As per coding guidelines, src/lightspeed_evaluation/**/*.py: Use structured logging with appropriate log levels in Python code.

🤖 Prompt for AI Agents
Verify each finding against current code. Fix only still-valid issues, skip the
rest with a brief reason, keep changes minimal, and validate.

In `@src/lightspeed_evaluation/core/output/data_persistence.py` around lines 65 -
70, Replace the print statements in the success and failure paths of the amended
evaluation data saving logic with structured logging calls. The success message
(currently using print with the 💾 emoji) should be replaced with a
logger.info() call, and the failure message (currently using print with the ❌
emoji) in the except block catching OSError and yaml.YAMLError should be
replaced with a logger.error() call that includes the exception details. This
ensures the code honors runtime log configuration and preserves traceback
context as per the coding guidelines for the lightspeed_evaluation module.

Source: Coding guidelines

🤖 Prompt for all review comments with AI agents
Verify each finding against current code. Fix only still-valid issues, skip the
rest with a brief reason, keep changes minimal, and validate.

Inline comments:
In `@src/lightspeed_evaluation/api.py`:
- Around line 42-47: The evaluate() function at lines 42-47 is missing the
original_data_path parameter that needs to be passed through the pipeline. Add
original_data_path as an optional parameter to the evaluate() function signature
(similar to how dataset_metadata is already included), then ensure this path is
forwarded to the internal pipeline functions so that _save_amended_data in
pipeline.py can use it instead of returning early. The same parameter addition
is also needed at lines 67-71 for consistency across all related function
signatures that handle data evaluation.

In `@src/lightspeed_evaluation/core/system/validator.py`:
- Around line 223-227: The `self.dataset_metadata` instance variable is not
being reset between file loads in the DataValidator class, causing state leakage
when the same validator instance parses multiple files. Add a reset of
`self.dataset_metadata` at the beginning of the file loading process, before the
call to `self._extract_conversations_and_metadata(raw_data)` at line 223-227.
This same reset pattern must also be applied at the other affected locations
(lines 259-261 and 262-286) to ensure dataset_metadata is cleared at the start
of each load operation, preventing old metadata from contaminating subsequent
file parses.
- Around line 270-277: The code at line 272 unpacks `raw_data["metadata"]`
directly into `DatasetMetadata(**raw_data["metadata"])` without validating it is
a dictionary. When YAML contains `metadata: null` or any non-mapping value, the
`**` operator raises an uncaught `TypeError` that escapes the `except
ValidationError` block. Add a guard before the unpacking to check if
`raw_data["metadata"]` is a dictionary, and if not, either raise a
`DataValidationError` explicitly or handle the non-dict case appropriately so
all error paths are caught and converted to `DataValidationError`.

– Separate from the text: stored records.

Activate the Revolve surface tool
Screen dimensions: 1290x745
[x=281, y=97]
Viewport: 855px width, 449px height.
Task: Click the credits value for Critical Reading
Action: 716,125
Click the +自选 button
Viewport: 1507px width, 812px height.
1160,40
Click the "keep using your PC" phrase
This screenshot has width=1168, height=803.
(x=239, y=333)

In `@tests/unit/core/models/test_data.py`:
- Line 750: Remove the pyright: ignore[reportCallIssue] suppression comments
from the model instantiation calls and instead use model_validate() with
dictionary inputs to test invalid payloads. In
tests/unit/core/models/test_data.py at lines 750, 802, and 854, replace direct
constructor calls that pass unknown fields (like
TurnMetadata(unknown_field="value")) with model_validate() calls that accept a
dictionary, allowing the validation logic to naturally catch and handle the
invalid input without requiring type-check suppressions.

---

Outside diff comments:
In `@README.md`:
- Around line 323-337: The README.md input schema section documents
conversation-level and turn-level metadata but lacks documentation for the root
dataset-level metadata structure. Add a new section in the input schema
documentation that describes the top-level dataset fields, including the root
`metadata` field (for dataset-level metadata) and the `conversations` field (as
a list of conversation objects). This should be positioned before or alongside
the existing Conversation Data Fields and Turn Data Fields sections to make the
complete schema hierarchy clear and discoverable.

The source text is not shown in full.